Tag Archive: antlr



Part 2 of Creating a search DSL

In my previous blog post I wrote about creating your own search DSL using Antlr. In that post I discussed the Antlr language for constructs like AND/OR, multiple words and combining words. In this blog post I am showing how to use the visitor mechanism to write actual elasticsearch queries.

If you did not read the first post yet, please do so. It will make it easier to follow along. If you want the code, please visit the github page.

https://amsterdam.luminis.eu/2017/06/28/creating-search-dsl/
Github repository

What queries to use

In the previous blog post we ended up with some of the queries we want to support

  • apple
  • apple OR juice
  • apple raspberry OR juice
  • apple AND raspberry AND juice OR Cola
  • “apple juice” OR applejuice

Based on these queries we have some choices to make. The first query seems obvious, searching for one word would become a match query. However, in which field do you want to search? In Elasticsearch there is a special field called the _all field. In the example we are using the _all field, however it would be easy to create a query against a number of specific fields using a multi_match.

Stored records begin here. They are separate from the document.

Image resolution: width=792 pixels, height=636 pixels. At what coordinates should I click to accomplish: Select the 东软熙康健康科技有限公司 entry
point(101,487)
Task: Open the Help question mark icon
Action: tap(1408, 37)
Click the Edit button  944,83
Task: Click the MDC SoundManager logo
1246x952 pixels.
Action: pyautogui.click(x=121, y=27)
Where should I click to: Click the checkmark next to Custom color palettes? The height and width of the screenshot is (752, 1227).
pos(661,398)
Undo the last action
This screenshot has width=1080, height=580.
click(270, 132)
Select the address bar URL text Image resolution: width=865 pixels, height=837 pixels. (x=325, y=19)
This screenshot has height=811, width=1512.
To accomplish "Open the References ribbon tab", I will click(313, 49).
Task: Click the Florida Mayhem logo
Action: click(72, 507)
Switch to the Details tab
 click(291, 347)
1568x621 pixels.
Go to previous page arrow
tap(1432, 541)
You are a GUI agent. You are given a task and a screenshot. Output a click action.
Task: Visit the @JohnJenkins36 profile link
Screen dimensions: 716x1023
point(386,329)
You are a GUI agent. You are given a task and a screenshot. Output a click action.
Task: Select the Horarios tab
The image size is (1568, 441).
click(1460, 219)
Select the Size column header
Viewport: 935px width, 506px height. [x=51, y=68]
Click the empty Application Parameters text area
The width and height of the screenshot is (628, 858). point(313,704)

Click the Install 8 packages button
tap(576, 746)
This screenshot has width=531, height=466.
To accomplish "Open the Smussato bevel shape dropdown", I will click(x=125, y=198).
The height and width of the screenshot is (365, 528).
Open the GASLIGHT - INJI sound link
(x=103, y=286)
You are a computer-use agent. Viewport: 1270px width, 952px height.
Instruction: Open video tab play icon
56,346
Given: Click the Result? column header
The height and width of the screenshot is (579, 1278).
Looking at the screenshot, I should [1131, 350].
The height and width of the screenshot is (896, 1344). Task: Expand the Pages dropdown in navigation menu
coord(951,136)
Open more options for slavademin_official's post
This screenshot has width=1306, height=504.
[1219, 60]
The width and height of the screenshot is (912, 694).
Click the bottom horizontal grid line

In the second example we have two words with OR in between. The most basic implementation would again be a match query, since the match query by default uses OR if you supply multiple words. However, the DSL uses OR to combine terms as well as and queries. A term in itself can be a quoted term as well. Therefore, to translate the apple OR juice we need to create a boolean query. Now look at the last example, here we use quotes. One would expect quotes to keep words together. In elasticsearch we would use the Phrase query to accomplish this.

As the current DSL is fairly simple, creating the queries is not that hard. But a lot more extensions are possible that can make use of more advance query options. Using wildcards could result in fuzzy queries, using title:apple could look into one specific field and using single quotes could mean an exact match, so we would need to use the term query.

Now you should have an idea of the queries we would need, let us have a look at the code and see Antlr DSL in action.

Generate json queries

As mentioned in the introduction we are going to use the visitor to parse the tree. Of course we need to create the tree first. Below the code to create the tree.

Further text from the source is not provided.